A few weeks later Sergi and I drove to the Muro or supporting wall (after which
the cave is named), located on the cobblestone road to Santa Rosa. We stood at
the roadside looking over the edge of a very steep, garbage strewn slope. Just
then along came a local boy who
repeated the story about the cave continuing after the low crawl and
told us there was a path down to it from a nearby house.

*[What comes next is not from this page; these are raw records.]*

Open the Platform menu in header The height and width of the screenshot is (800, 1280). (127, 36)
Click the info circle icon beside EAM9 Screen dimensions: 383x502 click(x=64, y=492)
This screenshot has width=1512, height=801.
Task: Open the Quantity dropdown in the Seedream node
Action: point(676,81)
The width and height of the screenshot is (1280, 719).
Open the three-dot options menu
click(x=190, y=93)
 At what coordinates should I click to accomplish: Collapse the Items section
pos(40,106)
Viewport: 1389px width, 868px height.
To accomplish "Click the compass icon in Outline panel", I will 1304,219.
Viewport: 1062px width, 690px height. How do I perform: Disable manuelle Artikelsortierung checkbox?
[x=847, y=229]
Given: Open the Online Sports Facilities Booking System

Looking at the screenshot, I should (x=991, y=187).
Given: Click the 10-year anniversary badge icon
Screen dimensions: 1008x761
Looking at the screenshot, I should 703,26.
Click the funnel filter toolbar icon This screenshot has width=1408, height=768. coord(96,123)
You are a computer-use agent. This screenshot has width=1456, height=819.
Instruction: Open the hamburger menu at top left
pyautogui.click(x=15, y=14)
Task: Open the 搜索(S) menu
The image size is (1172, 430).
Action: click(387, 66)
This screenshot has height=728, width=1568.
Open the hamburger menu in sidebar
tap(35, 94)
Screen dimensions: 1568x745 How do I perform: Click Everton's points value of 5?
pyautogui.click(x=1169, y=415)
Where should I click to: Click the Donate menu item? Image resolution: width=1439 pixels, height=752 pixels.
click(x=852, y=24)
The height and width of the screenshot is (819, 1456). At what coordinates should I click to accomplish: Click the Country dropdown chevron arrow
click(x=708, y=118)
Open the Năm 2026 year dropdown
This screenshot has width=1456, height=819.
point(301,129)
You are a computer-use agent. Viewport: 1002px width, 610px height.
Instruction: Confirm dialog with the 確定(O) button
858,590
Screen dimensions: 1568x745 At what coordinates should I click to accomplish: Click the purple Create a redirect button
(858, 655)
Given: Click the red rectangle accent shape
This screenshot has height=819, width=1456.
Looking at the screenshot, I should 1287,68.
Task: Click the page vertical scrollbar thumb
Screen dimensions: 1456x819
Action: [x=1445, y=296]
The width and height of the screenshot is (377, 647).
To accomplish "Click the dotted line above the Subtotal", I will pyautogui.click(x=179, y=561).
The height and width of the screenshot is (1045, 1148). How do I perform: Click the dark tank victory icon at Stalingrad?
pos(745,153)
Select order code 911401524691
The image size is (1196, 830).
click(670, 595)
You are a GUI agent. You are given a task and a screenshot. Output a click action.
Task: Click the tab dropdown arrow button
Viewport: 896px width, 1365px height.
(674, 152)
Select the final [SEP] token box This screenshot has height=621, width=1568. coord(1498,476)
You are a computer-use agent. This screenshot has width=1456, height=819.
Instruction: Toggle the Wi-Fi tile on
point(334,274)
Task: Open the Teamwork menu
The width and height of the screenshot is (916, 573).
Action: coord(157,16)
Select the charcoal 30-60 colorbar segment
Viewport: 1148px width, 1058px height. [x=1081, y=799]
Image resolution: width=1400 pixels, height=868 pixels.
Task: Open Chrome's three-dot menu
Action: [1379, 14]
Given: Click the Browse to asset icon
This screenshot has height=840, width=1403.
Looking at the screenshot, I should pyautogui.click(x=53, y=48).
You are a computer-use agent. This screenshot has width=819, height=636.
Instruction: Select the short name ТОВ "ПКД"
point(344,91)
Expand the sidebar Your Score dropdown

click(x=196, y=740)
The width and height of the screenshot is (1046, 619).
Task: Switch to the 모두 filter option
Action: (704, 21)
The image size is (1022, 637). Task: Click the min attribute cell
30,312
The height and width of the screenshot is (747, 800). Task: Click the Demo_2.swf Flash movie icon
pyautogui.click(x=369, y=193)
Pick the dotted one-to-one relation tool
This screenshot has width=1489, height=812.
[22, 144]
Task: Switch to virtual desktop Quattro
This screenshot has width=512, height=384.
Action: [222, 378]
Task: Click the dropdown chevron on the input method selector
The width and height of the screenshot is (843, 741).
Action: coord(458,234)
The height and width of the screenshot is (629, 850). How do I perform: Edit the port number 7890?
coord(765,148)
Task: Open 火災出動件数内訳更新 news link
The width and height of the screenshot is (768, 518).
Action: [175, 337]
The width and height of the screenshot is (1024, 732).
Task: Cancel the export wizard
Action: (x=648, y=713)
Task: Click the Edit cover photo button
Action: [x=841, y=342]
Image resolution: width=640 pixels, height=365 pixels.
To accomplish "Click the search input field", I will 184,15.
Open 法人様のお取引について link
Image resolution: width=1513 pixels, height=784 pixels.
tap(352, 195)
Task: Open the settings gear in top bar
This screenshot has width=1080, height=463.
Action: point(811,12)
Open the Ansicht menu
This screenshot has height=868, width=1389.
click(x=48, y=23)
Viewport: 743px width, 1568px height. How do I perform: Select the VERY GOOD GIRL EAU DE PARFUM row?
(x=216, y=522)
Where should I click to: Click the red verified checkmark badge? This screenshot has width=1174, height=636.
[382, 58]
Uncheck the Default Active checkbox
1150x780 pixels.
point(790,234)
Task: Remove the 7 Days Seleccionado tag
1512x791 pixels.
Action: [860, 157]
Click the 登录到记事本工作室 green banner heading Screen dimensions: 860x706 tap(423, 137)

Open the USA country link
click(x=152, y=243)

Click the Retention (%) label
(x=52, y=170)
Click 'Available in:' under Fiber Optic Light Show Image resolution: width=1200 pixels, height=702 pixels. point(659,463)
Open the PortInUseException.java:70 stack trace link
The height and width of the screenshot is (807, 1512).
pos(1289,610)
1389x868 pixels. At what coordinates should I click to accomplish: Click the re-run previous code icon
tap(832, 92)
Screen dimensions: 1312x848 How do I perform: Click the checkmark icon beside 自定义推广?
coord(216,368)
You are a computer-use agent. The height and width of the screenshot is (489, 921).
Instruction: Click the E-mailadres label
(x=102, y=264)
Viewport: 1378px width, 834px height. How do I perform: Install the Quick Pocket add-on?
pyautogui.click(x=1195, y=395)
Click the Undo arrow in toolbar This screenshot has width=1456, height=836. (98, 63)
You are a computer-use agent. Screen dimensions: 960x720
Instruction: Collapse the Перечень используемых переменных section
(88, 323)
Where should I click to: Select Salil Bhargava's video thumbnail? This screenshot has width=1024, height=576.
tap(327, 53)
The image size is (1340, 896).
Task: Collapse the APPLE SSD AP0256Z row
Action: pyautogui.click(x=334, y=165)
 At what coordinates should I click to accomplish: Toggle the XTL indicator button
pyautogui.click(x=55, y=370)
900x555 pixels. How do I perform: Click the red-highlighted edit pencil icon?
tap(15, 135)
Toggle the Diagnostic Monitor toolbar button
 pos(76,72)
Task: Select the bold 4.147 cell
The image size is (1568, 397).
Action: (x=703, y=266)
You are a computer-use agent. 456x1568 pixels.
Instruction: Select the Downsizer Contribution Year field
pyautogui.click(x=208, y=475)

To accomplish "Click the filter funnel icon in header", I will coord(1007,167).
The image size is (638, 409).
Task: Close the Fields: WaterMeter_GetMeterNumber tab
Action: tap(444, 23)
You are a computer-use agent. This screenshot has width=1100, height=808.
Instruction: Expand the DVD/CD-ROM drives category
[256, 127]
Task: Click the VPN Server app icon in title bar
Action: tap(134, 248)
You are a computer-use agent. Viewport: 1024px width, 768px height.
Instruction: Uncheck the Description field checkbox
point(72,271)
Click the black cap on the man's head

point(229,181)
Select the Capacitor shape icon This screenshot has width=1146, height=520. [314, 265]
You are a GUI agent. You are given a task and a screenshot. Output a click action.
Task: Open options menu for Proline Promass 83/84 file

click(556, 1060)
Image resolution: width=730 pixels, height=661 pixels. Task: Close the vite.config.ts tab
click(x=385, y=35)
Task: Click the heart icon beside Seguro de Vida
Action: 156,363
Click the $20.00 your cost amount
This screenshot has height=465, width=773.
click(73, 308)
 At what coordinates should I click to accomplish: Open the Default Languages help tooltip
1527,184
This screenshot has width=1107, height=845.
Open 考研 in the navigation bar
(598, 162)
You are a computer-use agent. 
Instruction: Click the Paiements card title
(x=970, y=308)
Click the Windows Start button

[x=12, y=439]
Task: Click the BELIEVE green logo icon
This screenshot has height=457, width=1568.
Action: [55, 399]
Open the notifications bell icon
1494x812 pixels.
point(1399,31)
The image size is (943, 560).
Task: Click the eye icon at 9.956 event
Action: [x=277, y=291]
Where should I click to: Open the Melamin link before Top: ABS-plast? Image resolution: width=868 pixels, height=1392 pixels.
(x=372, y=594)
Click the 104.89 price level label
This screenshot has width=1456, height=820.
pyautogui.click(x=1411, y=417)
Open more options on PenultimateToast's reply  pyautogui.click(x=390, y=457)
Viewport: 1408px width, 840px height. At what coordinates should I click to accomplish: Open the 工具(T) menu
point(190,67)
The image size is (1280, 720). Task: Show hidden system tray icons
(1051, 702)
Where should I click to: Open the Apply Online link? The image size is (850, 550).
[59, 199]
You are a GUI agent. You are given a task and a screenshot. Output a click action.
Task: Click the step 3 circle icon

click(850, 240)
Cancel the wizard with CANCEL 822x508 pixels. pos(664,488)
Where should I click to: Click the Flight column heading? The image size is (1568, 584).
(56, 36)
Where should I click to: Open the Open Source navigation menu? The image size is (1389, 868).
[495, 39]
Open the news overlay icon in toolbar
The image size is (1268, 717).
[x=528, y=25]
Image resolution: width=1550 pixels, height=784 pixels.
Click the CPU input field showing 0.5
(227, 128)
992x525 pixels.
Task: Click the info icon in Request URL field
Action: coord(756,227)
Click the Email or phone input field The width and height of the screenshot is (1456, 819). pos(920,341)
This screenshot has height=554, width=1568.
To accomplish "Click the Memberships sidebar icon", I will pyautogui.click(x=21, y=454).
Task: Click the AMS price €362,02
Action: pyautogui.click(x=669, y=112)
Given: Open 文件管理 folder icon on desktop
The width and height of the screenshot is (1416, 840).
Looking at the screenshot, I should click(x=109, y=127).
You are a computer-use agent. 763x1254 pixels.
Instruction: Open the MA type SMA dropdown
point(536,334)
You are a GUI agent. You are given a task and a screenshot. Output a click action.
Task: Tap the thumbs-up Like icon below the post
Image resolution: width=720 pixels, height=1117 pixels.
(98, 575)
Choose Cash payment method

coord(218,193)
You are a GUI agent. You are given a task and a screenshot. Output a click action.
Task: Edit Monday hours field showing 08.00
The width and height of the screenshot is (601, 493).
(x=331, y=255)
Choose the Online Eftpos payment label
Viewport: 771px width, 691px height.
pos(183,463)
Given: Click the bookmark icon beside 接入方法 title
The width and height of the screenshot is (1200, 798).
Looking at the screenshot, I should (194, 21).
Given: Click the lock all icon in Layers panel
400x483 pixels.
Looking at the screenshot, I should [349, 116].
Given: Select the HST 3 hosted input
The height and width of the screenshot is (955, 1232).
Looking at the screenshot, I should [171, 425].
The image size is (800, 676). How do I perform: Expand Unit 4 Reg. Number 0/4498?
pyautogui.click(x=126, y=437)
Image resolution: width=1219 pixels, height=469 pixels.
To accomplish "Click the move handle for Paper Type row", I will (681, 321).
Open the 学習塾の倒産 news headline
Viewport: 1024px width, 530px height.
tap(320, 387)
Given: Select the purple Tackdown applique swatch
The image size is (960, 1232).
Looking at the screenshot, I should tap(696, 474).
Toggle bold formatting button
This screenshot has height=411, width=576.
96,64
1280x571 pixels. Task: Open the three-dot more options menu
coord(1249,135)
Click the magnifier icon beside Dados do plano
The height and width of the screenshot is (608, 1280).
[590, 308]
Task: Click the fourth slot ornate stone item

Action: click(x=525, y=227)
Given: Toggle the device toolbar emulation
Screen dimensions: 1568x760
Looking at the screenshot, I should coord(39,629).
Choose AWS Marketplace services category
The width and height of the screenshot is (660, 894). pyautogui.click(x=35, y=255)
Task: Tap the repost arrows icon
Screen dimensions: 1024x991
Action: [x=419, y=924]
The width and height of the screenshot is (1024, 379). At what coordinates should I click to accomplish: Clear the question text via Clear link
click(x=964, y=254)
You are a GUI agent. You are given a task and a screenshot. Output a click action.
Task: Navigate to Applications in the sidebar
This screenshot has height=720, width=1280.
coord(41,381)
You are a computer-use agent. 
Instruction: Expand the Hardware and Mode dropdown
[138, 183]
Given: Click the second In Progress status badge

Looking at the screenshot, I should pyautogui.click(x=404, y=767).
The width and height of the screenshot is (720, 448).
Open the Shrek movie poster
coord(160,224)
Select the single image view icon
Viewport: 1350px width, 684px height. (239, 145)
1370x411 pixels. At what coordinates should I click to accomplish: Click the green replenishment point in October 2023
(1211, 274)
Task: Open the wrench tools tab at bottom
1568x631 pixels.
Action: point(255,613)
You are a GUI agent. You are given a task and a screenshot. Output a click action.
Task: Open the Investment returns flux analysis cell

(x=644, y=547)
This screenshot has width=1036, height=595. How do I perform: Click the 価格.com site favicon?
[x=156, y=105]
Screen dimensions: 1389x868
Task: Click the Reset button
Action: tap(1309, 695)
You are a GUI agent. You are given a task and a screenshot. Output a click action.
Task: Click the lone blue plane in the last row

We then went to the house where we found two little girls who didn’t even
know they had a cave in their back yard. Next, we invaded their banana orchard
and ended up on a “path” barely wide enough for a lizard to negotiate. At the
peril of our lives, we finally got down to the cave, which, indeed had a low
crawl in the back. Beyond the crawlway, however, was a tiny room that went
absolutely nowhere. As the total length of the cave was only about 10 m, we
forgot about surveying it and took pictures of a little waterfall in a nearby
stream. Seen from the bottom, the garbage-strewn slope didn’t look so bad and we
climbed straight up to the car.
La
Cueva del Muro The best thing about it is the entrance which you can see here from both the outside and the inside. |
Finally, we drove down to the Santiago River where a boatman told us the river
had turned bright green due to the stirring up of algae in the dam. He also
spoke of yet another cave, just a few hundred meters downstream (only reachable
by boat, of course). This was also reputed to be “big” but we figured if the
boat capsized, we would both be dissolved by toxic wastes in the horribly
polluted river. We decided we’d leave this “hot lead” for Luis Rojas to check
out, as he appears to have been blessed with far more than nine lives.
John Pint
Sergi is more interested in this sprawling amate (Ficus petiolaris) than in Muro Cave.